● **Task prompt**
Rewrite the data below, changing every "Output a click action" to "Output a single click action" and leaving everything else as it is.

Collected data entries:

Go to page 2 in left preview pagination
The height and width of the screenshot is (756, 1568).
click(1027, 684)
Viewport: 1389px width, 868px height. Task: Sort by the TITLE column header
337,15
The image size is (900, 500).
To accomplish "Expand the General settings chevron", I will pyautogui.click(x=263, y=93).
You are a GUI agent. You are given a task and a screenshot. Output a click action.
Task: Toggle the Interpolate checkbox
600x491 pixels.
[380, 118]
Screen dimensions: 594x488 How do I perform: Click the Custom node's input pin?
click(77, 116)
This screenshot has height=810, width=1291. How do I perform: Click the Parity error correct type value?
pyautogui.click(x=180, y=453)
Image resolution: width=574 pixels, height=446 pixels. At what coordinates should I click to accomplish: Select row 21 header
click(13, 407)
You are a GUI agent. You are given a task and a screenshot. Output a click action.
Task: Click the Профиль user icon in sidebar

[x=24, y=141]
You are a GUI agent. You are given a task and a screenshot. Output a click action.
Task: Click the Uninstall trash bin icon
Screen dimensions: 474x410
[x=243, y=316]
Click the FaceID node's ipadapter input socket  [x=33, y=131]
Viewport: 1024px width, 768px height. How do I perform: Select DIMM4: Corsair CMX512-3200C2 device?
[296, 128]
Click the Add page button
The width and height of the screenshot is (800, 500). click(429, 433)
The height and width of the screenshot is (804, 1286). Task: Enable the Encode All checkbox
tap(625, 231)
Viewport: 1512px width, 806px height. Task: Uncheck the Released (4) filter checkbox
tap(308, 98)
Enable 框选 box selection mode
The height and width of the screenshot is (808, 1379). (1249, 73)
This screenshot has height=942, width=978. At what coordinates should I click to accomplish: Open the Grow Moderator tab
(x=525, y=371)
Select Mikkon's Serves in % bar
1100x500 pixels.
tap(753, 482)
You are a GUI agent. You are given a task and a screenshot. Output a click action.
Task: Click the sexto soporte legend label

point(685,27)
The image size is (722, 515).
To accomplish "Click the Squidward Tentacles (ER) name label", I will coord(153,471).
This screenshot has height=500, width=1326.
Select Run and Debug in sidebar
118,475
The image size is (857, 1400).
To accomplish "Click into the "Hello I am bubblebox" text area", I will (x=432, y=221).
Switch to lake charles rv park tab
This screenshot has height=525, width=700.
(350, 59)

● **Problem solution**
Go to page 2 in left preview pagination
The height and width of the screenshot is (756, 1568).
click(1027, 684)
Viewport: 1389px width, 868px height. Task: Sort by the TITLE column header
337,15
The image size is (900, 500).
To accomplish "Expand the General settings chevron", I will pyautogui.click(x=263, y=93).
You are a GUI agent. You are given a task and a screenshot. Output a single click action.
Task: Toggle the Interpolate checkbox
600x491 pixels.
[380, 118]
Screen dimensions: 594x488 How do I perform: Click the Custom node's input pin?
click(77, 116)
This screenshot has height=810, width=1291. How do I perform: Click the Parity error correct type value?
pyautogui.click(x=180, y=453)
Image resolution: width=574 pixels, height=446 pixels. At what coordinates should I click to accomplish: Select row 21 header
click(13, 407)
You are a GUI agent. You are given a task and a screenshot. Output a single click action.
Task: Click the Профиль user icon in sidebar

[x=24, y=141]
You are a GUI agent. You are given a task and a screenshot. Output a single click action.
Task: Click the Uninstall trash bin icon
Screen dimensions: 474x410
[x=243, y=316]
Click the FaceID node's ipadapter input socket  [x=33, y=131]
Viewport: 1024px width, 768px height. How do I perform: Select DIMM4: Corsair CMX512-3200C2 device?
[296, 128]
Click the Add page button
The width and height of the screenshot is (800, 500). click(429, 433)
The height and width of the screenshot is (804, 1286). Task: Enable the Encode All checkbox
tap(625, 231)
Viewport: 1512px width, 806px height. Task: Uncheck the Released (4) filter checkbox
tap(308, 98)
Enable 框选 box selection mode
The height and width of the screenshot is (808, 1379). (1249, 73)
This screenshot has height=942, width=978. At what coordinates should I click to accomplish: Open the Grow Moderator tab
(x=525, y=371)
Select Mikkon's Serves in % bar
1100x500 pixels.
tap(753, 482)
You are a GUI agent. You are given a task and a screenshot. Output a single click action.
Task: Click the sexto soporte legend label

point(685,27)
The image size is (722, 515).
To accomplish "Click the Squidward Tentacles (ER) name label", I will coord(153,471).
This screenshot has height=500, width=1326.
Select Run and Debug in sidebar
118,475
The image size is (857, 1400).
To accomplish "Click into the "Hello I am bubblebox" text area", I will (x=432, y=221).
Switch to lake charles rv park tab
This screenshot has height=525, width=700.
(350, 59)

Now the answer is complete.